[1]:
%matplotlib inline
import matplotlib as mpl
import matplotlib.pyplot as plt
import numpy as np
import pandas as pd
[2]:
from sklearn.cluster import KMeans
from sklearn.metrics import adjusted_mutual_info_score
[3]:
from sklearn.datasets import make_blobs
[4]:
plt.style.use('dark_background')
Clustering¶
Toy example to illustrate concepts¶
[5]:
npts = 1000
nc = 6
X, y = make_blobs(n_samples=npts, centers=nc, random_state=0)
[6]:
plt.scatter(X[:, 0], X[:, 1], s=5, c=y,
cmap=plt.cm.get_cmap('Accent', nc))
plt.axis('square')
pass
![../_images/notebooks_B04_Clustering_7_0.png](../_images/notebooks_B04_Clustering_7_0.png)
Sometimes the structure is clearer with contours¶
[7]:
import seaborn as sns
[8]:
sns.kdeplot(X[:, 0], X[:, 1])
plt.axis('square');
![../_images/notebooks_B04_Clustering_10_0.png](../_images/notebooks_B04_Clustering_10_0.png)
How to cluster¶
Choose a clustering algorithm
Choose the number of clusters
Using a library function¶
Normally, we would use a library function. The examples below are meant to illustrate how the k-means algorithm works.
[9]:
kmeans = KMeans(nc)
[10]:
z = kmeans.fit_predict(X)
centers = kmeans.cluster_centers_
[11]:
plt.scatter(X[:, 0], X[:, 1], s=5, c=z,
cmap=plt.cm.get_cmap('Accent', nc))
plt.scatter(centers[:, 0], centers[:, 1], marker='x',
linewidth=3, s=100, c='red')
plt.axis('square')
pass
![../_images/notebooks_B04_Clustering_16_0.png](../_images/notebooks_B04_Clustering_16_0.png)
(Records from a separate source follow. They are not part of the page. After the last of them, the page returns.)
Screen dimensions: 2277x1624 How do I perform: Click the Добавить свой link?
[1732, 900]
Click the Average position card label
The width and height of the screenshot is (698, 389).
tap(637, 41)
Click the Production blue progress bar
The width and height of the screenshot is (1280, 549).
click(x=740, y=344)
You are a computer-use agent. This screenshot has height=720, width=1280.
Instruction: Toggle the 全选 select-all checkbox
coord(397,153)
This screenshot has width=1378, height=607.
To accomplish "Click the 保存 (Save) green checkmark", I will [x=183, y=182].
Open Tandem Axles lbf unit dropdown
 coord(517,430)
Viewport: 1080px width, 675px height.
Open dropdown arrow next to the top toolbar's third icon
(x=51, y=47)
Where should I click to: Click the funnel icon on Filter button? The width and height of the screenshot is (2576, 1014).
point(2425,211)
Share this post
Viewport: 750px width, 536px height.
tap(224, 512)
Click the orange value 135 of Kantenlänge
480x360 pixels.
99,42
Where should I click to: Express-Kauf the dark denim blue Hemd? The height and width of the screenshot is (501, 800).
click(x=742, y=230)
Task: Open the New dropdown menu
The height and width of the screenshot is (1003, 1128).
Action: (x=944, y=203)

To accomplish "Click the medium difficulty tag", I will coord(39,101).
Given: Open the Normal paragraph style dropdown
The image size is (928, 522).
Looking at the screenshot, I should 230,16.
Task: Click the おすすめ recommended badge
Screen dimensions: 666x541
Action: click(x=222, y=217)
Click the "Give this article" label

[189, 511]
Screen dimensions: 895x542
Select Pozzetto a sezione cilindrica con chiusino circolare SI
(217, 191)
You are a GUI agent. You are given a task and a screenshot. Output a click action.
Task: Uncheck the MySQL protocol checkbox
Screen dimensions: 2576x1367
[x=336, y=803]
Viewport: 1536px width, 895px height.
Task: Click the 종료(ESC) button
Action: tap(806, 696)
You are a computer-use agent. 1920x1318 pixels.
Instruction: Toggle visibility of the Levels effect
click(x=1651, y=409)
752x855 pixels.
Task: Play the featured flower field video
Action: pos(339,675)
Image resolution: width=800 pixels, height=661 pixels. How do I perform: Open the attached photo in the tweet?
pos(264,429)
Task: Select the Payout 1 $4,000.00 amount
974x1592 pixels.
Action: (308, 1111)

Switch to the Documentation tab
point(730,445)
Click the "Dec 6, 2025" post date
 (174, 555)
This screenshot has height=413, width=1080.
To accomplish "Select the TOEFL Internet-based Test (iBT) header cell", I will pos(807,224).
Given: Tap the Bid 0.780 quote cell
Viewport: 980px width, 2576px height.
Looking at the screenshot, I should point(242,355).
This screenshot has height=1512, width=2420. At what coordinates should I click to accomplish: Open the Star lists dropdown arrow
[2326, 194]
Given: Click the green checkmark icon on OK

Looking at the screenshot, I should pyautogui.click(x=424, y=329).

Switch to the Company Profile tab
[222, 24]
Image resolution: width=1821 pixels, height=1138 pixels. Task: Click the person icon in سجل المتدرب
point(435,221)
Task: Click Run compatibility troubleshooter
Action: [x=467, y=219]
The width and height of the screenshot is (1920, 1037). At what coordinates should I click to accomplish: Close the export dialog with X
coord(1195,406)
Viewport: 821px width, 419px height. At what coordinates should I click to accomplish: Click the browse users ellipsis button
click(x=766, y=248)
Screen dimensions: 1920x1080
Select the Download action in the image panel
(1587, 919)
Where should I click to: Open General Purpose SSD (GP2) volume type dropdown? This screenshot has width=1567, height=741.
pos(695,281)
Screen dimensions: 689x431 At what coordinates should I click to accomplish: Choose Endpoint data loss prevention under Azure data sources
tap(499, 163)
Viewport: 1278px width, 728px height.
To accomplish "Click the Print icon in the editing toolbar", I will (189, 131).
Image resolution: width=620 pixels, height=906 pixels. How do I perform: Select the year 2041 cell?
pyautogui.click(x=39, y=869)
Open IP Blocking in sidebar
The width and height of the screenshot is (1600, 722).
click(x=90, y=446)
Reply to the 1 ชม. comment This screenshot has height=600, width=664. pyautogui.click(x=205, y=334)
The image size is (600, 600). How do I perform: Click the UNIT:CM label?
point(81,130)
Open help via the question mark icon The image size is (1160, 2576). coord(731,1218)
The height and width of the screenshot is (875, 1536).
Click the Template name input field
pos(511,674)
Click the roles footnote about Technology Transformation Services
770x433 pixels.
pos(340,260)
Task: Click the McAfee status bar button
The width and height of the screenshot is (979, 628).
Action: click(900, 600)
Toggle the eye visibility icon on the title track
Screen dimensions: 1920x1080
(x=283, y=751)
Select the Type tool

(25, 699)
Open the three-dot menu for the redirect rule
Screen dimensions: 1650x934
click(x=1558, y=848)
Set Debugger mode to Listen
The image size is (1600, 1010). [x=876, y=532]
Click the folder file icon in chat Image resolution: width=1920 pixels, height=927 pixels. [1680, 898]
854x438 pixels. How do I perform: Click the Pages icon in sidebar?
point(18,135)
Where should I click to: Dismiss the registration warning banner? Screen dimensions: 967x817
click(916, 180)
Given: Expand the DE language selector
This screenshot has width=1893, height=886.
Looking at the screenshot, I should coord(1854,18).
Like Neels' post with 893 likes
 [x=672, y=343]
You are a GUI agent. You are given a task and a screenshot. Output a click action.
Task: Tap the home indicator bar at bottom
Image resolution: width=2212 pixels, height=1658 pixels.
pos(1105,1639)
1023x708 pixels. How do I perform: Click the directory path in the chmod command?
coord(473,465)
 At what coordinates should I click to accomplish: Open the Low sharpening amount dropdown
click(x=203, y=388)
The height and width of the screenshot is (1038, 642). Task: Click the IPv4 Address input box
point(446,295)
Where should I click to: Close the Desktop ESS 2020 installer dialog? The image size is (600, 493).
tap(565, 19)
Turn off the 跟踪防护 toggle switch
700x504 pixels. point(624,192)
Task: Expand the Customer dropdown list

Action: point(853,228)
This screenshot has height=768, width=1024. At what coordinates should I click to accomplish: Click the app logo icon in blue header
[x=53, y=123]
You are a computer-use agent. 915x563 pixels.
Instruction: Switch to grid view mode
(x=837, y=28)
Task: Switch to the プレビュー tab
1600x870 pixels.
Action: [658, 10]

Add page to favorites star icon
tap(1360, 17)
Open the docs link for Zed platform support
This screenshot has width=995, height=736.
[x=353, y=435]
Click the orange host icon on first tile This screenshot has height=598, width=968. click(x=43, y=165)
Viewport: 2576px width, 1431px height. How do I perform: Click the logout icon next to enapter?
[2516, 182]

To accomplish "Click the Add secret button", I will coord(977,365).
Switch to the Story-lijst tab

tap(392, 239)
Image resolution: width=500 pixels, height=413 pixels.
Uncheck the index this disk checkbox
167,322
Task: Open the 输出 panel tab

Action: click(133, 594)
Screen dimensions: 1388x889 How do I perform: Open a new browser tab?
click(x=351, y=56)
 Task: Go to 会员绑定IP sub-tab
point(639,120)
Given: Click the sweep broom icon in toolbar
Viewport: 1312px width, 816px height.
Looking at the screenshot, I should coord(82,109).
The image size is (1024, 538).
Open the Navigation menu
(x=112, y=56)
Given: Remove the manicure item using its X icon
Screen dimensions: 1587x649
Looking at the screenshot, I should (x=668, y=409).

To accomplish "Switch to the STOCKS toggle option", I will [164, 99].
Coding from the ground up¶
There are many different clustering methods, but K-means is fast, scales well, and can be interpreted as a probabilistic model. We will write 3 versions of the K-means algorithm to illustrate the main concepts. The algorithm is very simple:
Start with \(k\) centers with labels \(0, 1, \ldots, k-1\)
Find the distance of each data point to each center
Assign the data points nearest to a center to its label
Use the mean of the points assigned to a center as the new center
Repeat for a fixed number of iterations or until the centers stop changing
Note: If you want a probabilistic interpretation, just treat the final solution as a mixture of (multivariate) normal distributions. K-means is often used to initialize the fitting of full statistical mixture models, which are computationally more demanding and hence slower.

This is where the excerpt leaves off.